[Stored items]

Content starts

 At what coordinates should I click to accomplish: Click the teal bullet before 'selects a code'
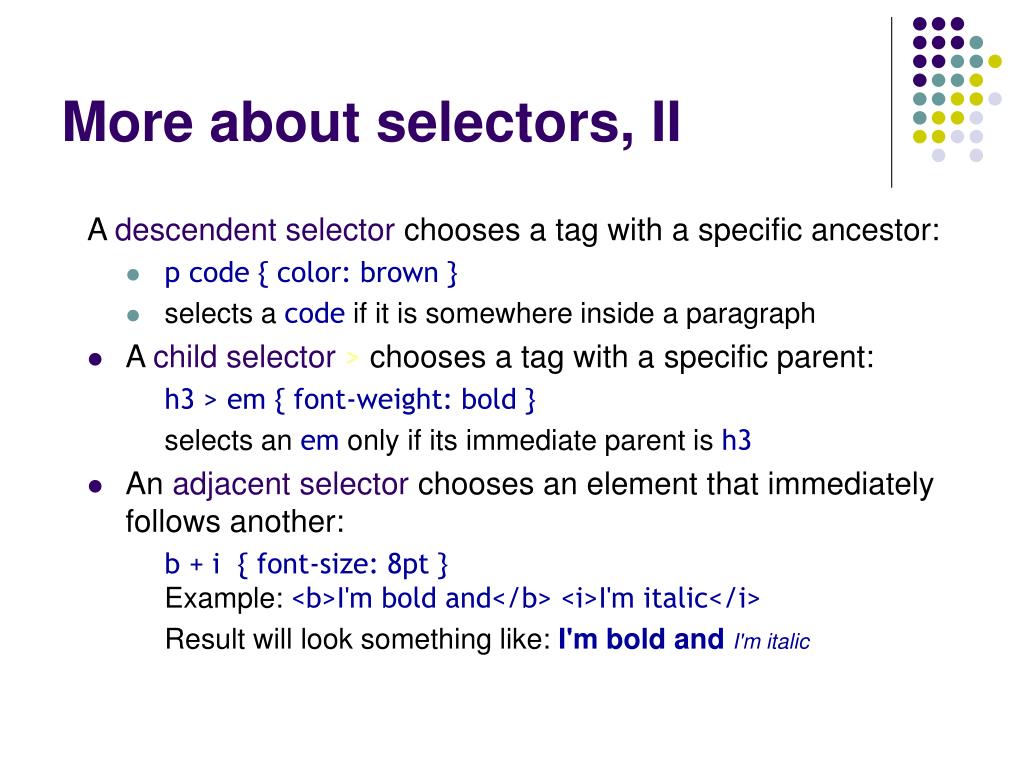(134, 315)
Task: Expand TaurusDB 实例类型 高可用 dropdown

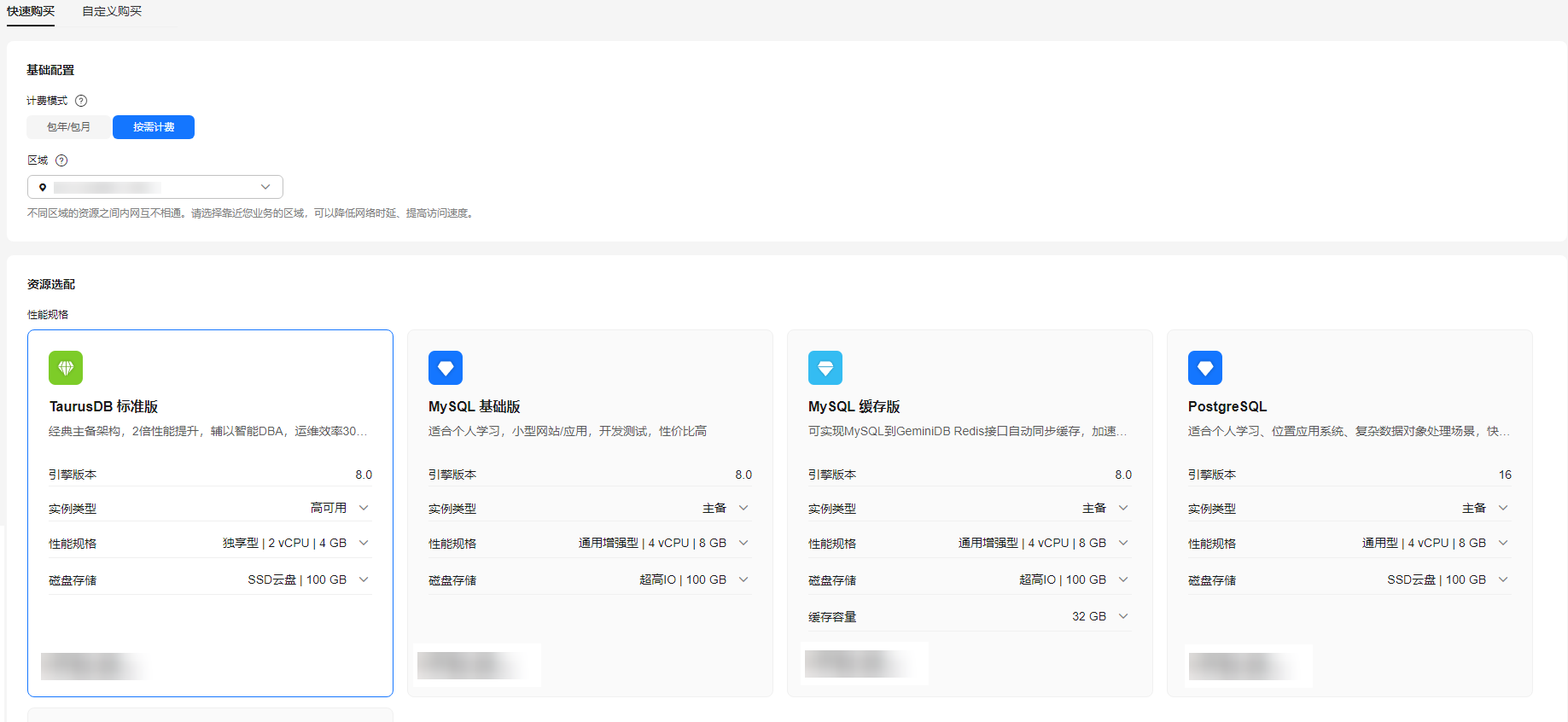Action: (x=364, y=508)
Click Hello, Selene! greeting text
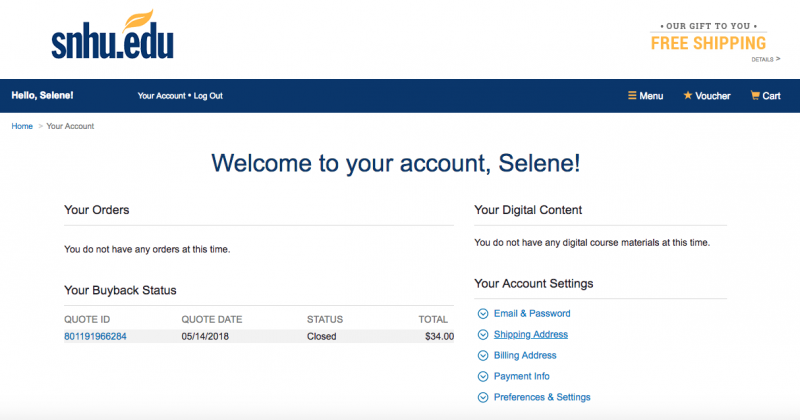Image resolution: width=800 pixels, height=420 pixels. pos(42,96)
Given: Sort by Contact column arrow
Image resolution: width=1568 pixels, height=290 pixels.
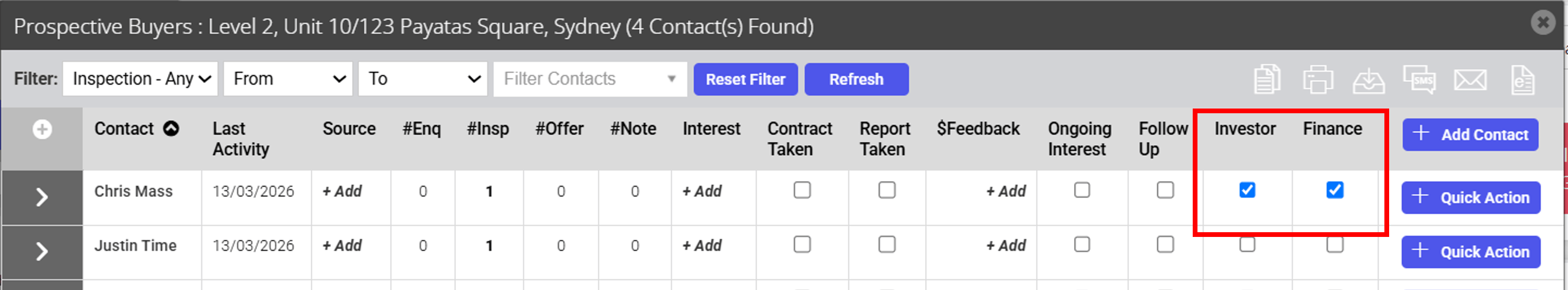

Content ends

Restate the data above exactly, stripping out each image.

EXERCISE OUTPUT:
 At what coordinates should I click to accomplish: Click the teal bullet before 'selects a code'
(134, 315)
Task: Expand TaurusDB 实例类型 高可用 dropdown

Action: (x=364, y=508)
Click Hello, Selene! greeting text
Image resolution: width=800 pixels, height=420 pixels. pos(42,96)
Given: Sort by Contact column arrow
Image resolution: width=1568 pixels, height=290 pixels.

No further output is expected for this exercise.